Symptoms of xerophthalmia develop gradually and are classified by the WHO into distinct stages based on severity:

  • Night blindness (nyctalopia): The earliest and most common symptom – affected individuals have difficulty seeing in dim light or darkness.
  • Conjunctival xerosis: Drying and thickening of the conjunctiva, causing the eye to appear dull and lustreless.
  • Bitot spots: Foamy, whitish patches on the conjunctiva – a hallmark sign of vitamin A deficiency.
  • Corneal xerosis: Dryness of the cornea leading to haziness and ulceration.
  • Keratomalacia: Softening and necrosis of the cornea – the most severe stage, which can lead to corneal perforation and irreversible blindness.

Diagnosis

Xerophthalmia is primarily diagnosed through a clinical ophthalmologic examination that identifies characteristic signs such as night blindness, conjunctival changes, and corneal damage.

  • Blood test: Measurement of serum retinol levels (normal range: 0.70–2.09 µmol/L); levels below 0.35 µmol/L indicate severe deficiency.
  • Slit-lamp examination: Detailed assessment of the conjunctiva and cornea for disease-specific changes.
  • Dark adaptation test: Assessment of visual function under low-light conditions to detect night blindness.

Treatment

Treatment depends on the severity of the condition and centers on high-dose vitamin A supplementation in accordance with WHO guidelines:

  • Children under 1 year: 100,000 IU of vitamin A orally on day 1, day 2, and again after 2–4 weeks.
  • Children over 1 year and adults: 200,000 IU of vitamin A orally following the same schedule.
  • Pregnant women: Maximum dose of 10,000 IU per day or 25,000 IU per week (higher doses are teratogenic and must be avoided).
  • Local treatment: In cases of corneal involvement, lubricating eye drops and antibiotic eye drops may be used to prevent secondary infections.
  • Nutritional optimization: Long-term prevention through a balanced diet rich in vitamin A.

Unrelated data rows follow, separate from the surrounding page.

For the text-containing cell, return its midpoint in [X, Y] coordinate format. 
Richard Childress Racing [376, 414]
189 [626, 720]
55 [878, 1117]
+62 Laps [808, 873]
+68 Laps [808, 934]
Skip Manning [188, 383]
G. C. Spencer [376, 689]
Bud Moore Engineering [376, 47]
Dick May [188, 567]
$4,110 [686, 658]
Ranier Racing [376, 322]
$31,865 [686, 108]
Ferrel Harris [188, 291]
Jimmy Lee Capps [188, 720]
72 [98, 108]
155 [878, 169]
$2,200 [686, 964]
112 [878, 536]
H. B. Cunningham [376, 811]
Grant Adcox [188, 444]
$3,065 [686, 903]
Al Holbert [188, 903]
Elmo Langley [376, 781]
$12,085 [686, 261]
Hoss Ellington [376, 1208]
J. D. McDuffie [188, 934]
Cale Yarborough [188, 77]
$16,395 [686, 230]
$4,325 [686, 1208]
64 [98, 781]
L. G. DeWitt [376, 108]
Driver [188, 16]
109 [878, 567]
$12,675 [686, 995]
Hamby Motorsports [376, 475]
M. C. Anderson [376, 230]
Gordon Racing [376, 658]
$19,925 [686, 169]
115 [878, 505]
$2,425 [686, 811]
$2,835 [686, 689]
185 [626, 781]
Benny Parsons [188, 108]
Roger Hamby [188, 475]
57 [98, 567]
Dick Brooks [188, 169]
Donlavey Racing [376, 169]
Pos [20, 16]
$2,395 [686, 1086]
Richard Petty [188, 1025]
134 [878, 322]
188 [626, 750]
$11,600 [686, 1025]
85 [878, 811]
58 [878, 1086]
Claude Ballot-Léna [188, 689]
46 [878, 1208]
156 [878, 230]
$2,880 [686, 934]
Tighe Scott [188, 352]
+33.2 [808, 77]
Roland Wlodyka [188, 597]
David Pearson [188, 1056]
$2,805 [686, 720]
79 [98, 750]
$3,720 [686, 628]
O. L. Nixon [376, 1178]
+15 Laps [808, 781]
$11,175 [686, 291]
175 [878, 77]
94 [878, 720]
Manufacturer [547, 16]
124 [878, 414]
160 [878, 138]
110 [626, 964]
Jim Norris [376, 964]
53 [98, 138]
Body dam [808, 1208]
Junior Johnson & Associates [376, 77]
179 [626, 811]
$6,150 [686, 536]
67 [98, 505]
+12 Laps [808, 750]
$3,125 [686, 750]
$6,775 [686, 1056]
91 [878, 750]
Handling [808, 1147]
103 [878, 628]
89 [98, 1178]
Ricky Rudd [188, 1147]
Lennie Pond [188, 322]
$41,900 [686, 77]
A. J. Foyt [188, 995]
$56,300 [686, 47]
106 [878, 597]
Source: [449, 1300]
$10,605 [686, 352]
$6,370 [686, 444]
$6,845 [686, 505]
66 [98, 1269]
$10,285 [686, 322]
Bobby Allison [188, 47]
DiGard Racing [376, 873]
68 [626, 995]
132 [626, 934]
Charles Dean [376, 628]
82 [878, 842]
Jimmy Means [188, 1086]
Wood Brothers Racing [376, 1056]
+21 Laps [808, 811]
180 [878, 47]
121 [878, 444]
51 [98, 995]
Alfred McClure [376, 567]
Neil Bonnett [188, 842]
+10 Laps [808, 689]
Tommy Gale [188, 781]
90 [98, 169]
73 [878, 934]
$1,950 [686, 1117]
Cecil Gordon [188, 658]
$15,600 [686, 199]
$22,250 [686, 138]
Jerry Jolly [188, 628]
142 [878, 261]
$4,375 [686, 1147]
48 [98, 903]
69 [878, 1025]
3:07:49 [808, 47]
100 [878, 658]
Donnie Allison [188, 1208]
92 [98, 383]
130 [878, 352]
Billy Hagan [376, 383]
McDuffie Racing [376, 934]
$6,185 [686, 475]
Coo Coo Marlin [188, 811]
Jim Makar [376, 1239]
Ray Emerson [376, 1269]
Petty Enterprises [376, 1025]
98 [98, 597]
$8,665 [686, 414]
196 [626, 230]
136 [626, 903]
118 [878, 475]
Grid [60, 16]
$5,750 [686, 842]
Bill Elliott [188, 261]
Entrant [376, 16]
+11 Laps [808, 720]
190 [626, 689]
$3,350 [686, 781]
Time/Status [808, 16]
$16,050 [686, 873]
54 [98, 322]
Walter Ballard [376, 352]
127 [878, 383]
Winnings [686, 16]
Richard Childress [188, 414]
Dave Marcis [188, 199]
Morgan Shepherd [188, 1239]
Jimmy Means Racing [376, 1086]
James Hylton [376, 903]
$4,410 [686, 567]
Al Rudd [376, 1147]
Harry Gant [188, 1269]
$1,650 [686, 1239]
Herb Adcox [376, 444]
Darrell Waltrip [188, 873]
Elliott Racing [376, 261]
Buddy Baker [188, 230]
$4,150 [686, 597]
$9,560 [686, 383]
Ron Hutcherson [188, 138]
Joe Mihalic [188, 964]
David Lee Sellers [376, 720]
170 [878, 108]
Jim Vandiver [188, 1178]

When corneal damage is identified early, it can often be reversed with prompt treatment. However, in the stage of keratomalacia, damage is frequently permanent.

Prevention

Xerophthalmia is largely preventable. International health organizations recommend the following strategies:

  • Vitamin A supplementation programs targeting at-risk populations (children under 5 years, pregnant and breastfeeding women).
  • Fortification of staple foods (e.g., cooking oil, flour, sugar) with vitamin A.
  • Education about vitamin-A-rich foods such as liver, eggs, dairy products, carrots, mangoes, and leafy vegetables.
  • Promotion of breastfeeding as a natural source of vitamin A for infants.

References

  1. World Health Organization (WHO): Global prevalence of vitamin A deficiency in populations at risk 1995–2005. WHO Global Database on Vitamin A Deficiency. Geneva, 2009.
  2. Sommer A, West KP Jr.: Vitamin A Deficiency: Health, Survival, and Vision. Oxford University Press, 1996.
  3. Bhutta ZA et al.: Vitamin A supplementation for preventing morbidity and mortality in children from 6 months to 5 years of age. Cochrane Database of Systematic Reviews, 2017.